Tales from the Eye, or something
Started: Wednesday, September 13, 2000 17:38
Finished: Wednesday, September 13, 2000 18:33
Nothing compares 2 U
Here's wierd: This song. I haven't heard it for ages. In fact, it had nearly escaped my consciousness completely. Sinead O'Connor. Nothing Compares 2U. Then, this morning, on my way to work, while I'm surfing through the dial in search of something to listen to, it plays. (On 96.5 The Peak, no less. Yes, the same radio station that was supposably going to be bought out by the Spanish, but then just mysteriously switched formats, but remaining a very English-speaking station.)
...And yes, it has remained on my presets. Mostly because I haven't really found anything to replace it with. AND because they now actually play, of all unheard of things, MUSIC in the morning. Even if it's strange, and often sucky, music in the morning on the radio is a rare commodity around here. This is a rant I've actually been meaning to make for a while. Turn on just about any station that normally plays music between the hours of 6 and 9, and they'll be sitting there yakking their asses off. Of all the times of day I would rather NOT hear mindless chatter, it's in the early morning when I'm still grasping at consciousness.
KTCL was good with their hour long commercial free road trip, until -- last week, I think it was -- they moved all the commercials to coincide with my drive from here to work. So now they suck for mornings. Thanks a lot, fools.
So anyway, back on topic. This long forgotten Sinead O'Connor song starts playing. And I just spontaniously decide to crank it. Normally, morning is not the time for big cranking. It's the time for semi-soft, drifting back into a conscious mode volume. But today? No.
It's funny how songs you haven't heard for a long, long time sound just slightly different than you might remember them. The proportional intensity of instruments, the exact rhythm of the percussion, the vocal timbre. It all becomes somehow slightly distorted, rearranged a bit through the prism of long term memory.
Well, needless to say, that song came back to haunt my brain several times during the course of the day.
Then..... then...... then......
Then . . . . . As if that weren't enough, on the way home, on a completely different station, the very same song comes back again.
and guess what he told me?
Guess what he told me?
He said, 'Girl ya better try to have fun
no matter whatcha do.'
But he's a fool.
Cause nuuuuuuthing compares
Nothing compares 2 U
Needless to say, I cranked it again.
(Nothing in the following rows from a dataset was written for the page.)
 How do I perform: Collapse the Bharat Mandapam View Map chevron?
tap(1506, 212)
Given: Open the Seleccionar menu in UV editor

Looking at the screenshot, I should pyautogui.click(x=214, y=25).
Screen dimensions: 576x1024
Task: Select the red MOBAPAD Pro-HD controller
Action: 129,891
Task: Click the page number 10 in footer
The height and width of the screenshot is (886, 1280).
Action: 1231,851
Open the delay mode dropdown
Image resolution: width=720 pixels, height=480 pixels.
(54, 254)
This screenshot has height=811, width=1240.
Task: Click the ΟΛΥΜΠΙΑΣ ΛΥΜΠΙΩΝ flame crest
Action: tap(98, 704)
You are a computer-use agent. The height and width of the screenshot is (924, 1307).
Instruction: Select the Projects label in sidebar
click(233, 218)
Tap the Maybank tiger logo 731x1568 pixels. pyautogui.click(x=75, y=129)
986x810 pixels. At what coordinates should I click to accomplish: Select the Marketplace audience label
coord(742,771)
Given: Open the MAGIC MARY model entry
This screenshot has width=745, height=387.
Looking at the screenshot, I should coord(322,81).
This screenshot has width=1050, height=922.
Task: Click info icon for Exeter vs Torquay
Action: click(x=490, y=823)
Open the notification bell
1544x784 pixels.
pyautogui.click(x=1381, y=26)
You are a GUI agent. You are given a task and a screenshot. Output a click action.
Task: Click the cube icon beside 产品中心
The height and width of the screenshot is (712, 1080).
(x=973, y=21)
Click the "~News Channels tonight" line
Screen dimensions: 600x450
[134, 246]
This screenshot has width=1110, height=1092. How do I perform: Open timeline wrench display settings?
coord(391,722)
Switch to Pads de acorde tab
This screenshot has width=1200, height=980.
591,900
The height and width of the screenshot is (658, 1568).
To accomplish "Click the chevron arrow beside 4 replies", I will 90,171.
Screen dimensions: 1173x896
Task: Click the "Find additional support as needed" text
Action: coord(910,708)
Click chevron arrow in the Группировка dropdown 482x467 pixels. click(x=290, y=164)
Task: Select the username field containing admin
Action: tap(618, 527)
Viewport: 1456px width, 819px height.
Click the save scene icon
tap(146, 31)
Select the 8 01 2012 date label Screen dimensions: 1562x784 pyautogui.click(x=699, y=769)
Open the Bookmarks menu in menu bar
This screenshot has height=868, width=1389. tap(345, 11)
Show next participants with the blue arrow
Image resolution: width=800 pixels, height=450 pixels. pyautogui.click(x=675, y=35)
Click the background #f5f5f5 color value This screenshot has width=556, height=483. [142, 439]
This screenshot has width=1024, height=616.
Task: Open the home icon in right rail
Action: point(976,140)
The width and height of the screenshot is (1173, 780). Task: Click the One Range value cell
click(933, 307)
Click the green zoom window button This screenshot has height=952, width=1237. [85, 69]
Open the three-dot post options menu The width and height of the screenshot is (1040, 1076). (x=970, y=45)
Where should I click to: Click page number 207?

Don't ask.
---------
I suppose my big news to report about work today is that I got to have the displeasure of fighting with^H^H^H^H^H^H^H^H^H^H^H^H^H using a device generally referred to in hushed towns, and with varying measures of distain by real computer geeks. (Uh oh. I think I just insulted someone. Well at least the words "pointy hair" were not used this time. ;)
I, Bitscape, was pitted against^W^W^W (^W is faster, and takes up less space)... ahem, that's "used"... an evil entity who, for the duration of this rambling, shall be referred to only as "I". (I guess, by my convention, the use of a vowel would make it female. Oh well. So much for not being a misogynist.)
"I" was most uncooperative for the duration of the exchange. (From this point on, in the interests of avoiding ambiguities, Bitscape shall use the letter B to refer to himself, rather than the single vowel noun commonly used when addressing the first person.)
B clicked. B typed. B pounded on the table.
I refused to yield.
B cried to the skies, "Why? Oh Why, am I cursed with this plague?quot;
But still, I sat silently.
B called upon the aid of A expert (who was actually a self-proclaimed, "NOT an expert"), but still, despite A attempt to charm it, the unwieldly beast would not perform its task. (Or so it was theorized. The actual purpose of the exercise was to test the ability of another device to interact with I, but since I was being such a general, all-around pain in the ass, it was hard to tell whose fault it was.)
Some have said that creatures of I's species are "user friendly", or "easier to operate". B never believed them. Now, B is even more convinced of this.
Eventually, I departed from B's cube, never to be seen again. (Or... well, maybe that's wishful thinking.) Good riddance, evil I.
Thou mayest fill in the remaining syllable.